In this example, use the CREATE PIPELINE OR REPLACE SQL statement to update the data pipeline. This statement maintains the same offsets with the Kafka topic and ensures that data is deduplicated correctly when the pipeline resumes. Add the BAD_DATA_TARGET option and specify the Kafka target and details. Use the same Kafka broker as the source and bad data target in this example.
SQL
CREATE PIPELINE OR REPLACE orders_pipeline
BAD_DATA_TARGET
  KAFKA
    BOOTSTRAP_SERVERS '192.0.2.1:9092'
    TOPIC 'orders_errors'
SOURCE
  KAFKA
    BOOTSTRAP_SERVERS '192.0.2.1:9092'
    TOPIC 'orders'
EXTRACT
  FORMAT json
INTO public.orders
SELECT
  $id as id,
  $user_id as user_id,
  $product_id as product_id,
  $subtotal as subtotal,
  $tax as tax,
  $total as total,
  $discount as discount,
  $created_at as created_at,
  $quantity as quantity;

Step 3: Start the Data Pipeline with an Error Limit

Start the orders_pipeline data pipeline. In this case, set a maximum error limit so that the pipeline fails if 10 errors occur. An ERROR LIMIT might not be chosen for a continuously streaming pipeline if it is critical to keep up with newly arriving data, because the pipeline can stop suddenly and cause data freshness to fall behind. However, this example shows how error limits behave and how error states appear in pipelines.
SQL
START PIPELINE orders_pipeline
ERROR LIMIT 10;
The pipeline status changes to STARTED to indicate that it has begun processing.
For file-based loads, the START PIPELINE SQL statement includes options for FILE_ERRORS that are useful for controlling error handling in different file failure modes. Options include failing on error, skipping on file error, and tolerating file-level errors.

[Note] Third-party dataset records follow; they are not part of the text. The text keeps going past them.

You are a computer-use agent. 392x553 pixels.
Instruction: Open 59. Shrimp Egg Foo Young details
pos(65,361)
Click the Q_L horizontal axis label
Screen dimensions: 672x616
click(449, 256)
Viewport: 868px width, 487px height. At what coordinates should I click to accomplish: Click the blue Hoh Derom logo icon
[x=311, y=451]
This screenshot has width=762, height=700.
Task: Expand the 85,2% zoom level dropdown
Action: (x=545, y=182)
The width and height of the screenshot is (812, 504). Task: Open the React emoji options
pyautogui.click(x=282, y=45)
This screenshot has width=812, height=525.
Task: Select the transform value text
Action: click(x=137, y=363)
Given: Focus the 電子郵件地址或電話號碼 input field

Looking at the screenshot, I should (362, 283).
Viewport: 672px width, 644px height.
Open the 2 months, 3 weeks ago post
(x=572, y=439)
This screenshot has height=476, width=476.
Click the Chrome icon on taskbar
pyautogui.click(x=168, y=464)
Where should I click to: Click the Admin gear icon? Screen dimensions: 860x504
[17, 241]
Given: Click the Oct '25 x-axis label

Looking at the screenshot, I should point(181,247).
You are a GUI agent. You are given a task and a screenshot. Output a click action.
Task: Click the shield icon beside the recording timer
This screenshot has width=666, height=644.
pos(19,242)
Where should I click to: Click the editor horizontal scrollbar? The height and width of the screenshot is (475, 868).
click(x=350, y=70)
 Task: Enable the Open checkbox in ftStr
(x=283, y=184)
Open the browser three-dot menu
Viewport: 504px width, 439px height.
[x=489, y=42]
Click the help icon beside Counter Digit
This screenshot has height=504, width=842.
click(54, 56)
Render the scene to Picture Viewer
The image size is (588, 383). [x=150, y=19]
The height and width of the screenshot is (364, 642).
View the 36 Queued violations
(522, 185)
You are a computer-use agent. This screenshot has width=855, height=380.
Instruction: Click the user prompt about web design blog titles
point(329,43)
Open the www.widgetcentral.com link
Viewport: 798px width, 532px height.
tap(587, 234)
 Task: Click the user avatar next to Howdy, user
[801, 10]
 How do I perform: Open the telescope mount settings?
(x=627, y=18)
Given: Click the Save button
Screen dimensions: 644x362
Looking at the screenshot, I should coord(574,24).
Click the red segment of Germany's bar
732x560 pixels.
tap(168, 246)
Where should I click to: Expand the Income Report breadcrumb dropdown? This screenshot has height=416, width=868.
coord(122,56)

See the Start Pipeline Command Reference for details.

Step 4: Produce Data with Errors into Kafka

With the data pipeline in place and running, data immediately begins to load from the Kafka topics that are configured in the pipeline from the last committed offsets after the pipeline stopped. For test purposes, kafkacat is a helpful utility that makes it easy to produce records in a topic. For example, if you have a file of sample data orders_with_errors.jsonl in a JSONL format (newline-delimited JSON records), you can run this command to send those records into your Kafka broker. <broker_ip_address> is the IP address of the Kafka broker and <topic_name> is the name of the Kafka topic.
Shell
kafkacat -b <broker_ip_address>:9092 -t <topic_name> -T -P -l orders_with_errors.jsonl
Save an example document to your file system to use for this test. For this example, you can download an example file from https://ocient-docs.s3.amazonaws.com/metabase_samples/jsonl/orders_with_errors.jsonl and save it to ~/orders_with_errors.jsonl. Assume the broker is running at 192.0.2.1, to send data into the orders topic defined in the pipeline definition, run this command.
Shell
kafkacat -b 192.0.2.1:9092 -t orders -T -P -l orders_with_errors.jsonl
This command pushes the entire JSONL file of messages into Kafka with one record per line. As these records are produced into Kafka, the running pipeline begins to load them into Ocient.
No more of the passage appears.